From fb6ed5f000f38b0faaff79b91c4eb25a59542622 Mon Sep 17 00:00:00 2001
From: unclecode <unclecode@kidocode.com>
Date: Fri, 5 Jul 2024 17:30:58 +0800
Subject: [PATCH] feat: Sanitize input and handle encoding issues in
 LLMExtractionStrategy

This commit modifies the LLMExtractionStrategy class in `extraction_strategy.py` to sanitize input and handle potential encoding issues. The `sanitize_input_encode` function is introduced in `utils.py` to encode and decode the input text as UTF-8 or ASCII, depending on the encoding issues encountered. If an encoding error occurs, the function falls back to ASCII encoding and logs a warning message. This change improves the robustness of the extraction process and ensures that characters are not lost due to encoding issues.
---
 crawl4ai/extraction_strategy.py | 17 ++++++++++++++---
 crawl4ai/utils.py               | 10 ++++++++++
 2 files changed, 24 insertions(+), 3 deletions(-)

diff --git a/crawl4ai/extraction_strategy.py b/crawl4ai/extraction_strategy.py
index 5d5ac836..f889b45c 100644
--- a/crawl4ai/extraction_strategy.py
+++ b/crawl4ai/extraction_strategy.py
@@ -191,7 +191,7 @@ class LLMExtractionStrategy(ExtractionStrategy):
             # Sequential processing with a delay
             for ix, section in enumerate(merged_sections):
                 extract_func = partial(self.extract, url)
-                extracted_content.extend(extract_func(ix, section))
+                extracted_content.extend(extract_func(ix, sanitize_input_encode(section)))
                 time.sleep(0.5)  # 500 ms delay between each processing
         else:
             # Parallel processing using ThreadPoolExecutor
@@ -201,10 +201,21 @@ class LLMExtractionStrategy(ExtractionStrategy):
             
             with ThreadPoolExecutor(max_workers=4) as executor:
                 extract_func = partial(self.extract, url)
-                futures = [executor.submit(extract_func, ix, section) for ix, section in enumerate(merged_sections)]
+                futures = [executor.submit(extract_func, ix, sanitize_input_encode(section)) for ix, section in enumerate(merged_sections)]
                 
                 for future in as_completed(futures):
-                    extracted_content.extend(future.result())
+                    try:
+                        extracted_content.extend(future.result())
+                    except Exception as e:
+                        if self.verbose:
+                            print(f"Error in thread execution: {e}")

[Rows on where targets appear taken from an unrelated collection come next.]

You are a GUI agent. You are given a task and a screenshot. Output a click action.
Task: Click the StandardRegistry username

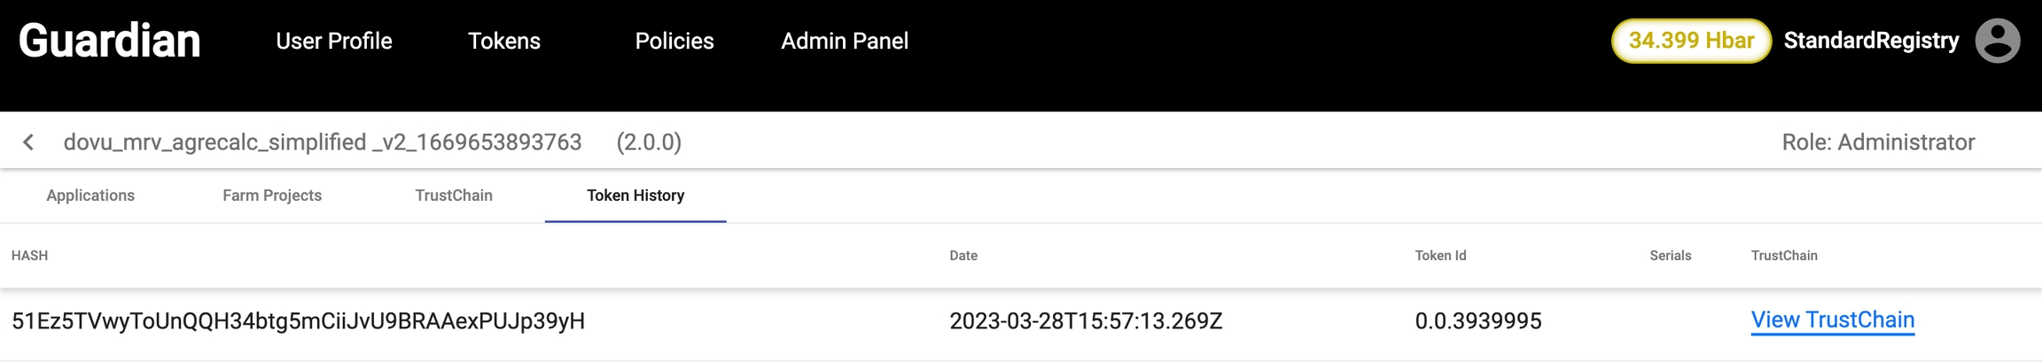click(1871, 41)
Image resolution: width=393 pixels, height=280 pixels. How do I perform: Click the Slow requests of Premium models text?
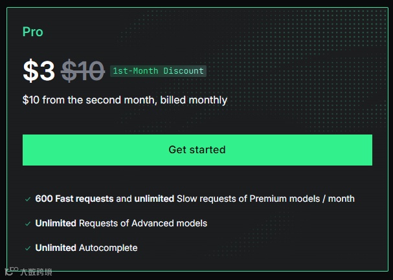click(248, 199)
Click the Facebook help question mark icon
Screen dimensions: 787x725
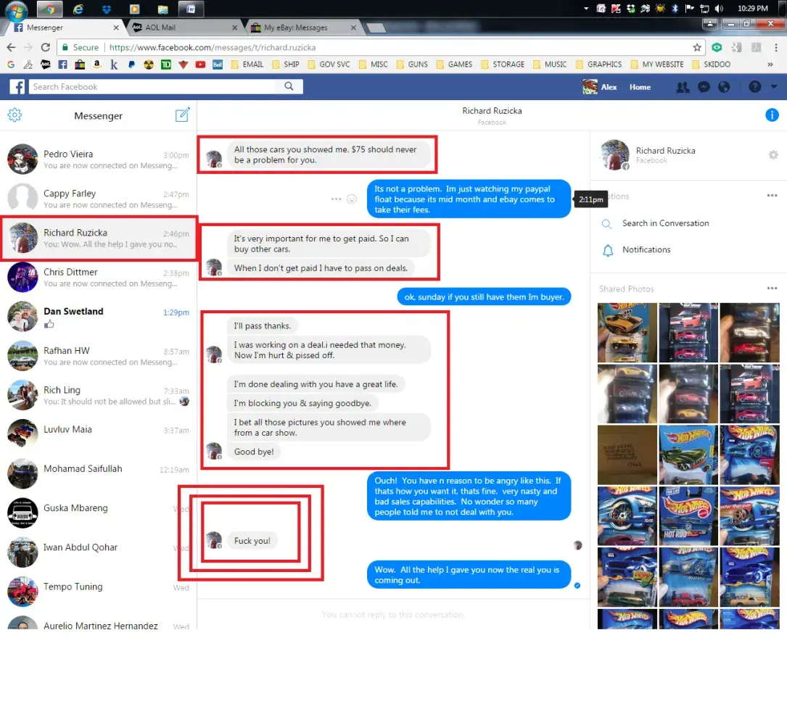(x=755, y=87)
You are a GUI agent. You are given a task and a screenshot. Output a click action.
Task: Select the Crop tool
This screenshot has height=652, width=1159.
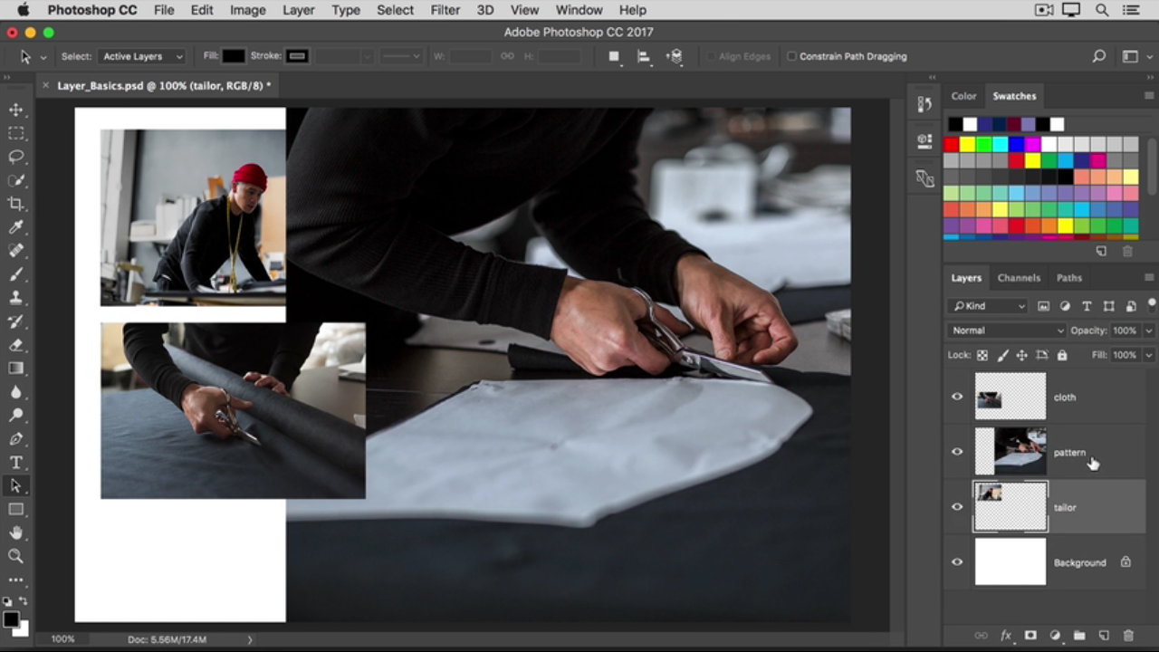point(16,204)
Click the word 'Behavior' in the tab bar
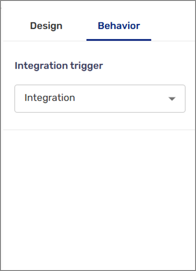The image size is (196, 271). click(119, 26)
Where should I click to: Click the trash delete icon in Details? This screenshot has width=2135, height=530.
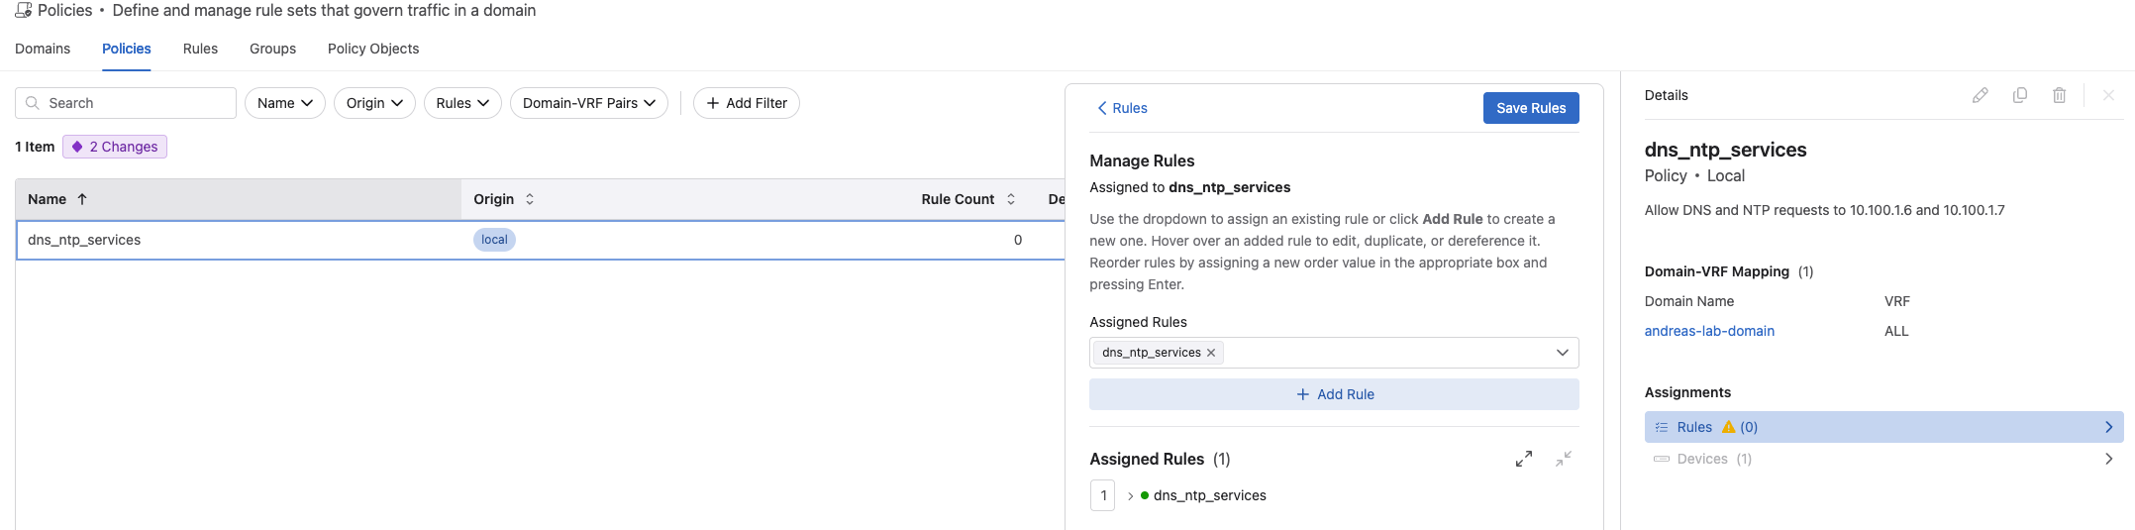[2059, 95]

+                        # Add error information to extracted_content
+                        extracted_content.append({
+                            "index": 0,
+                            "error": True,
+                            "tags": ["error"],
+                            "content": str(e)

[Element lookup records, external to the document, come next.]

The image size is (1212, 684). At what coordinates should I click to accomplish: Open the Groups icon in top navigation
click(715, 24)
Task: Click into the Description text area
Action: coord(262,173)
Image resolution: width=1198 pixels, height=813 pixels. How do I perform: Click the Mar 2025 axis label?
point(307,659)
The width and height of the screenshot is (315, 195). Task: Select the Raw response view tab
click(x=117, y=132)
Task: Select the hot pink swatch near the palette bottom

+                        })
 
         
         return extracted_content        
diff --git a/crawl4ai/utils.py b/crawl4ai/utils.py
index c8d4b993..c85ab168 100644
--- a/crawl4ai/utils.py
+++ b/crawl4ai/utils.py
@@ -96,6 +96,16 @@ def sanitize_html(html):
 
     return sanitized_html
 
+def sanitize_input_encode(self, text: str) -> str:
+    """Sanitize input to handle potential encoding issues."""
+    try:
+        # Attempt to encode and decode as UTF-8 to handle potential encoding issues
+        return text.encode('utf-8', errors='ignore').decode('utf-8')
+    except UnicodeEncodeError as e:
+        print(f"Warning: Encoding issue detected. Some characters may be lost. Error: {e}")
+        # Fall back to ASCII if UTF-8 fails
+        return text.encode('ascii', errors='ignore').decode('ascii')
+
 def escape_json_string(s):
     """
     Escapes characters in a string to be JSON safe.